Leave out the pictures and repeat exactly the lines from the one containing "Task: Click the Dashboard" through the final line of the listing below.
□ □ □ □
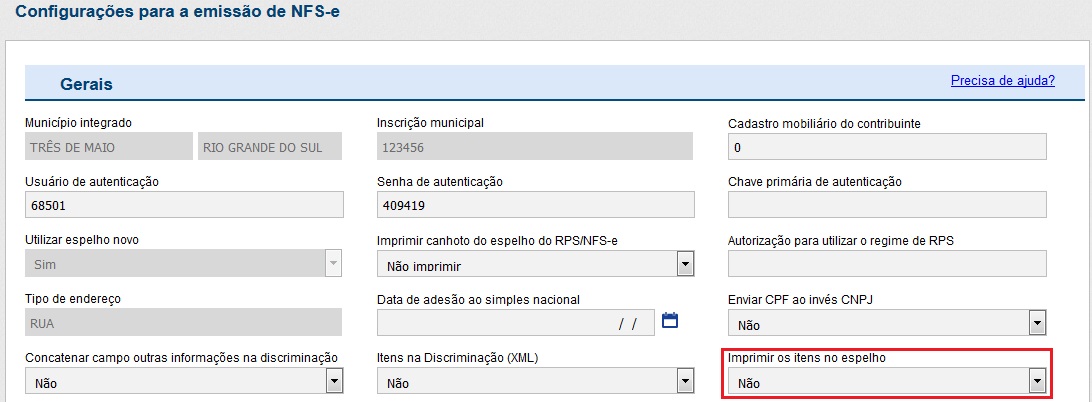
Task: Click the 'Configurações para a emissão de NFS-e' title
Action: [x=177, y=15]
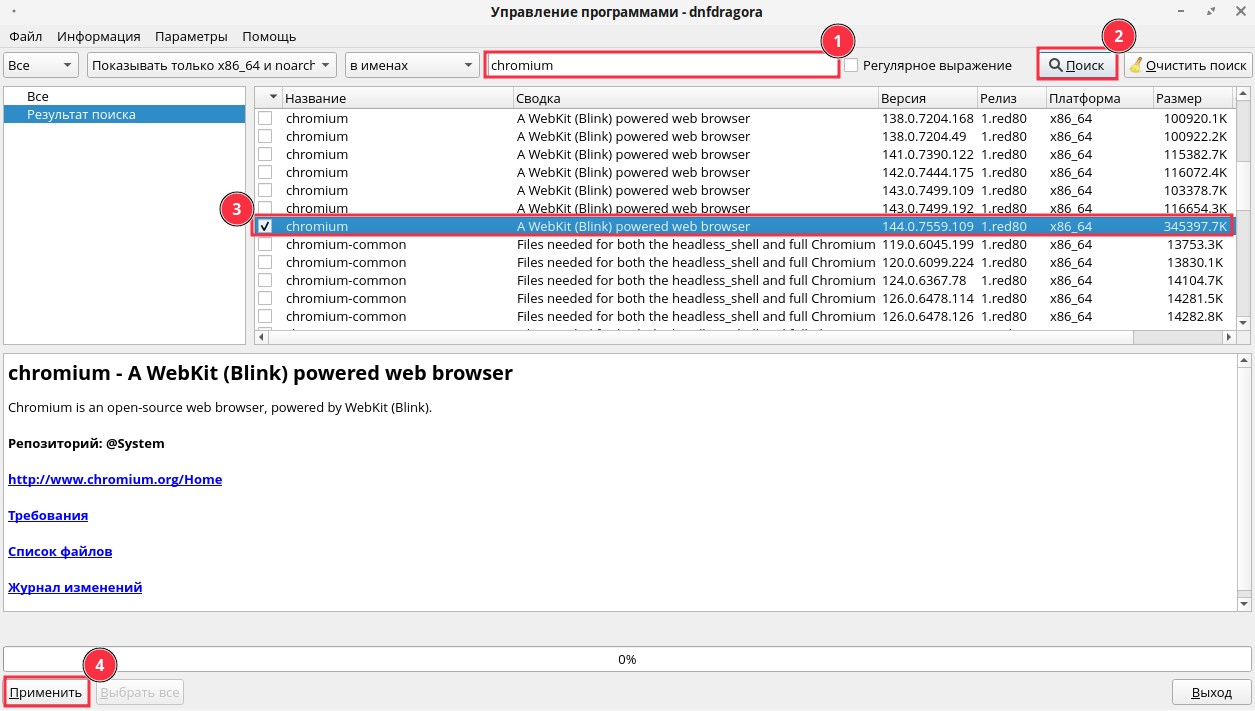
Task: Open the Параметры menu
Action: click(x=191, y=36)
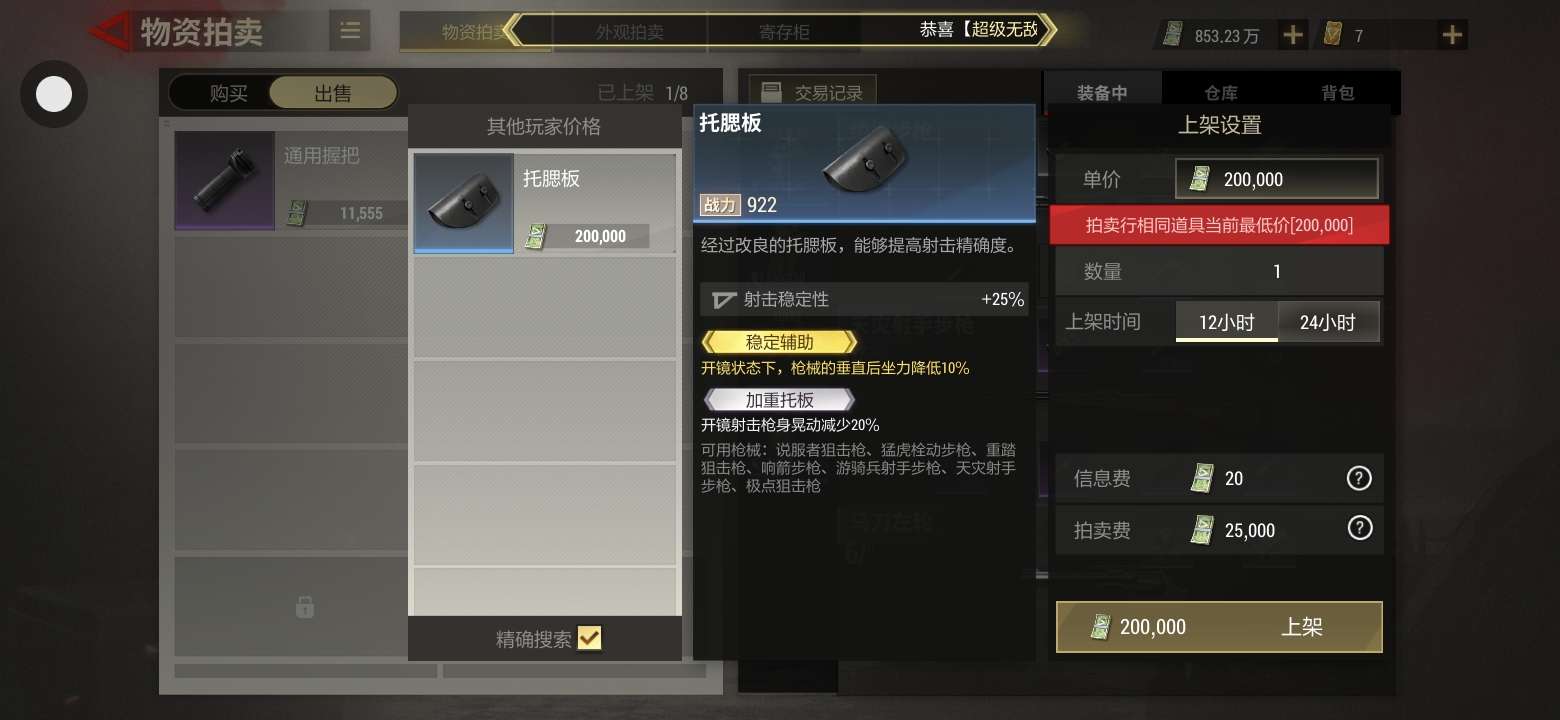Edit the 单价 price field
Image resolution: width=1560 pixels, height=720 pixels.
[1277, 179]
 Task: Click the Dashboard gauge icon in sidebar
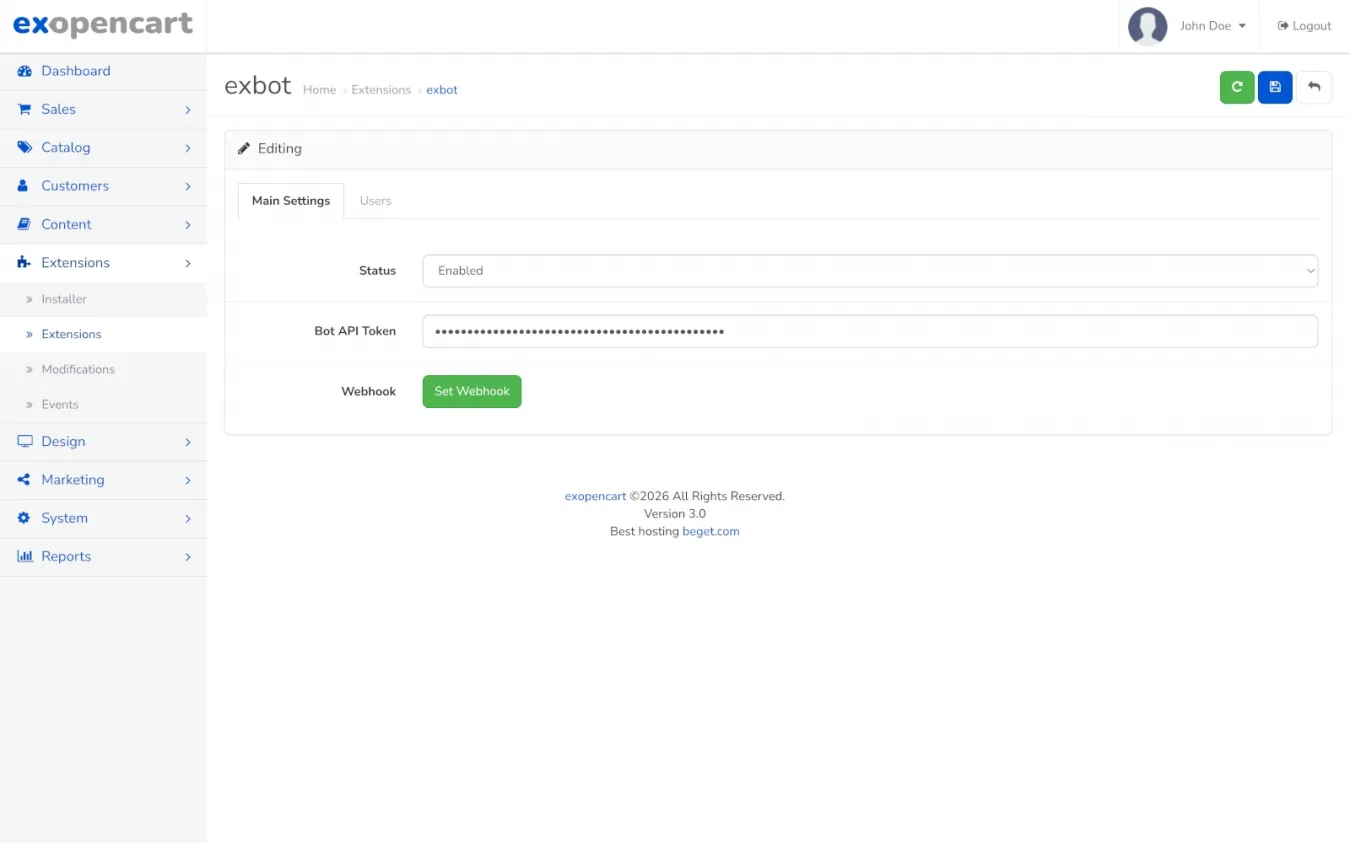(x=25, y=71)
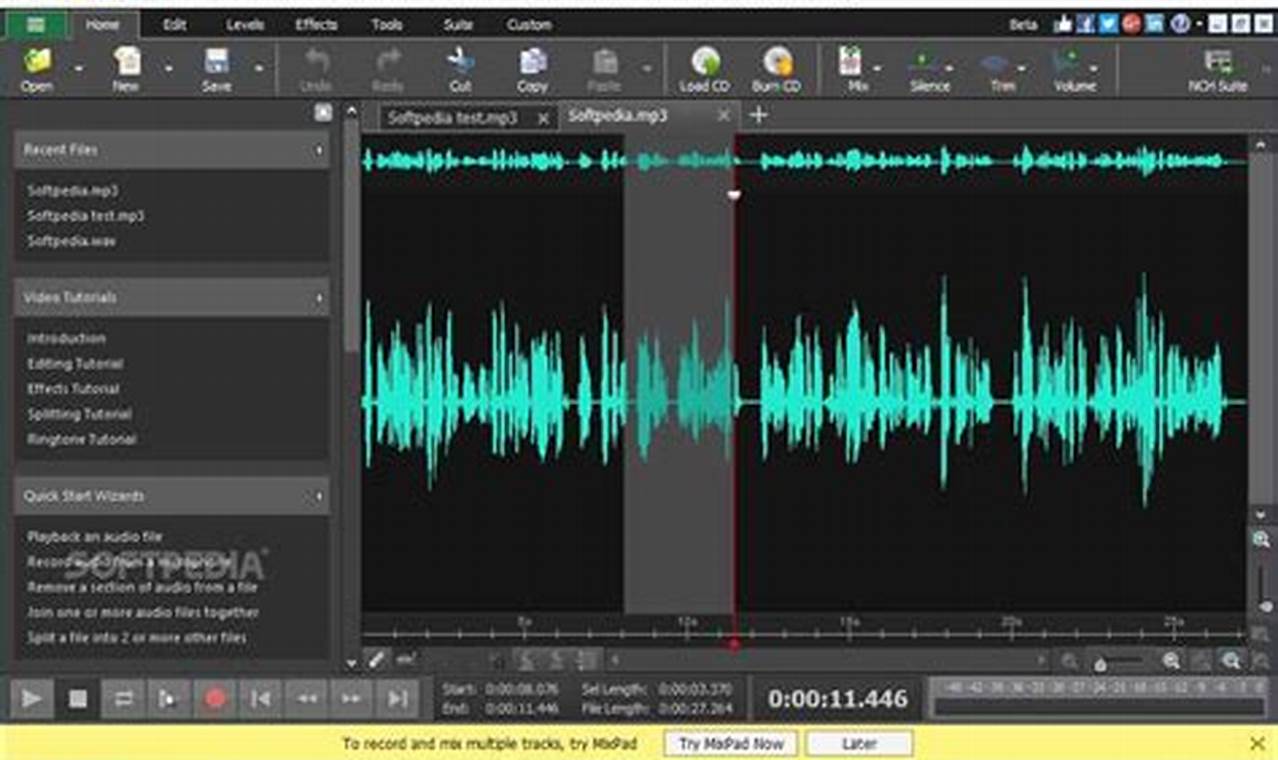Viewport: 1278px width, 760px height.
Task: Start recording with the red Record button
Action: [214, 700]
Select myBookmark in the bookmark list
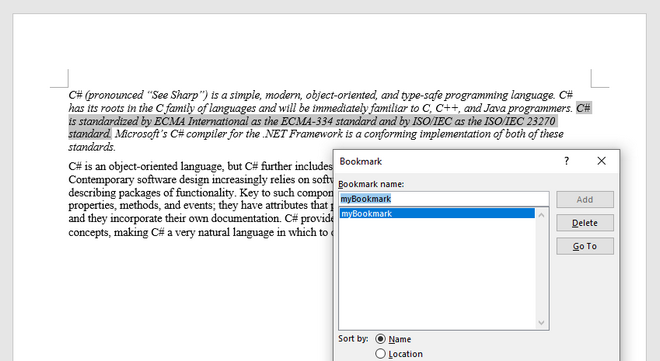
□ □ □ □
## Exercise output
 Task: Click the Dashboard gauge icon in sidebar
(x=25, y=71)
Viewport: 1278px width, 760px height.
Task: Start recording with the red Record button
Action: [214, 700]
Select myBookmark in the bookmark list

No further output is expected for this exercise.